The shortcomings of this study were as follows: (1) retrospective study was adopted, and the data included in the study were all from the hospital medical record system, which was prone to selection bias and recall bias. The discriminant ability of prediction needed to be confirmed by external tests. Prospective studies are needed in the future to better confirm this conclusion. (2) Due to the limitations of research conditions, this study was a single-center clinical study, so there may be bias in surgical technology, hardware facilities and surgical medication.

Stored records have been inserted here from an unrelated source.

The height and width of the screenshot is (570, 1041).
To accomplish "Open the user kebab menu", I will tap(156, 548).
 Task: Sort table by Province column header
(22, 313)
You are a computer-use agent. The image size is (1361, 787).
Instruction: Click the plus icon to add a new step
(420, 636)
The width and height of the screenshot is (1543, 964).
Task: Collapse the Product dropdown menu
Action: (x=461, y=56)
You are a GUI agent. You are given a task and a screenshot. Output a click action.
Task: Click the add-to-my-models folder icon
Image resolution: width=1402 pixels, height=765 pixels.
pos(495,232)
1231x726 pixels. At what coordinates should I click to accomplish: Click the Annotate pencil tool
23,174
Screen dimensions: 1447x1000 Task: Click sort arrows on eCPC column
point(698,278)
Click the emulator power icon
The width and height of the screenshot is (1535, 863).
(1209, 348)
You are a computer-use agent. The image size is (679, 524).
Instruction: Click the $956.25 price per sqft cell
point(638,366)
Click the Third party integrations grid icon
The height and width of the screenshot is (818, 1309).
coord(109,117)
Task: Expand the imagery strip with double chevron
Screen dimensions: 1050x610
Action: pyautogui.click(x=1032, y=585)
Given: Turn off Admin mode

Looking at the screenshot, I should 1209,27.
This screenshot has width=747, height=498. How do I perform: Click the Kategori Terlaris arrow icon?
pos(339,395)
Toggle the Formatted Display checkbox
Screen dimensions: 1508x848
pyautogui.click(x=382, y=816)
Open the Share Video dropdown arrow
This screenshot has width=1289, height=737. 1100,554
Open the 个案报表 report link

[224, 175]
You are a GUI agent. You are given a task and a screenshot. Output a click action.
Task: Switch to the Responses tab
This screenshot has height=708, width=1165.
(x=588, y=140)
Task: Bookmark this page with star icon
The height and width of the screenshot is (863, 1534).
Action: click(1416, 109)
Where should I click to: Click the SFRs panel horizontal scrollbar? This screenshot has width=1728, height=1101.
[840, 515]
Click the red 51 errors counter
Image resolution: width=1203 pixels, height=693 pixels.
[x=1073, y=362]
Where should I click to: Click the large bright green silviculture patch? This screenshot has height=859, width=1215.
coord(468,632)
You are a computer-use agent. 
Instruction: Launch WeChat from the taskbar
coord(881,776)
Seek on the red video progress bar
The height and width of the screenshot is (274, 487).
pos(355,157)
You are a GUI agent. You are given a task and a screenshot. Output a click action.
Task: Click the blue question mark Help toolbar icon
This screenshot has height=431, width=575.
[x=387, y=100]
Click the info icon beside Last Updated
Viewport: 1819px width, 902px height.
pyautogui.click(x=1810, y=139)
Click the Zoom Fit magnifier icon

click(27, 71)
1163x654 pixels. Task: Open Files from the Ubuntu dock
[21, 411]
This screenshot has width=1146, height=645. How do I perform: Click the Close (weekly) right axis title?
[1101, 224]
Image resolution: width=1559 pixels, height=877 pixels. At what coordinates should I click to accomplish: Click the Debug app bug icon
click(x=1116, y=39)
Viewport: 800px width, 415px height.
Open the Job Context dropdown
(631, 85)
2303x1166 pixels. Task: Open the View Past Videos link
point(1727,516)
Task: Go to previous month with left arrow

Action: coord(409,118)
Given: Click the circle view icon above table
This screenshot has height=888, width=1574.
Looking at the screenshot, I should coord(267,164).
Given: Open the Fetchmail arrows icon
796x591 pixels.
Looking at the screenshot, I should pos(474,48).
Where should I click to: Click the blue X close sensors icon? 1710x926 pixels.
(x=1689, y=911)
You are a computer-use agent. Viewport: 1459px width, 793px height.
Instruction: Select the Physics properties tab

In conclusion, HBL was an important component of TBL after THA in elderly women with femoral neck fracture. The patient age, operative time, preoperative blood calcium level, hypertension and osteoporosis were independent risk factors for increased hidden blood loss after THA in elderly women with femoral neck fractures. The differentiation and accuracy of the prediction model of postoperative blood transfusion line diagram constructed by R language software were favorable. Patients at high risk of postoperative transfusion could be screened out in advance according to the prediction model of the nomogram. Moreover, active measures can be taken, such as preoperative reasonable control of patients’ blood pressure and blood calcium level, preoperative application of erythropoietin, perioperative blood dilution and autologous blood transfusion, to reduce the occurrence of postoperative blood transfusion in elderly women with THA.


This study was supported by the Nature Science Foundation of Jiangsu Province (Grant No: BK20201221), Cross cooperation project of North Jiangsu People’s Hospital (No: SBJC21013) and Jiangsu Province Medical Youth Talent (Grant No: QNRC2016344).


The authors report no conflicts of interest in this work.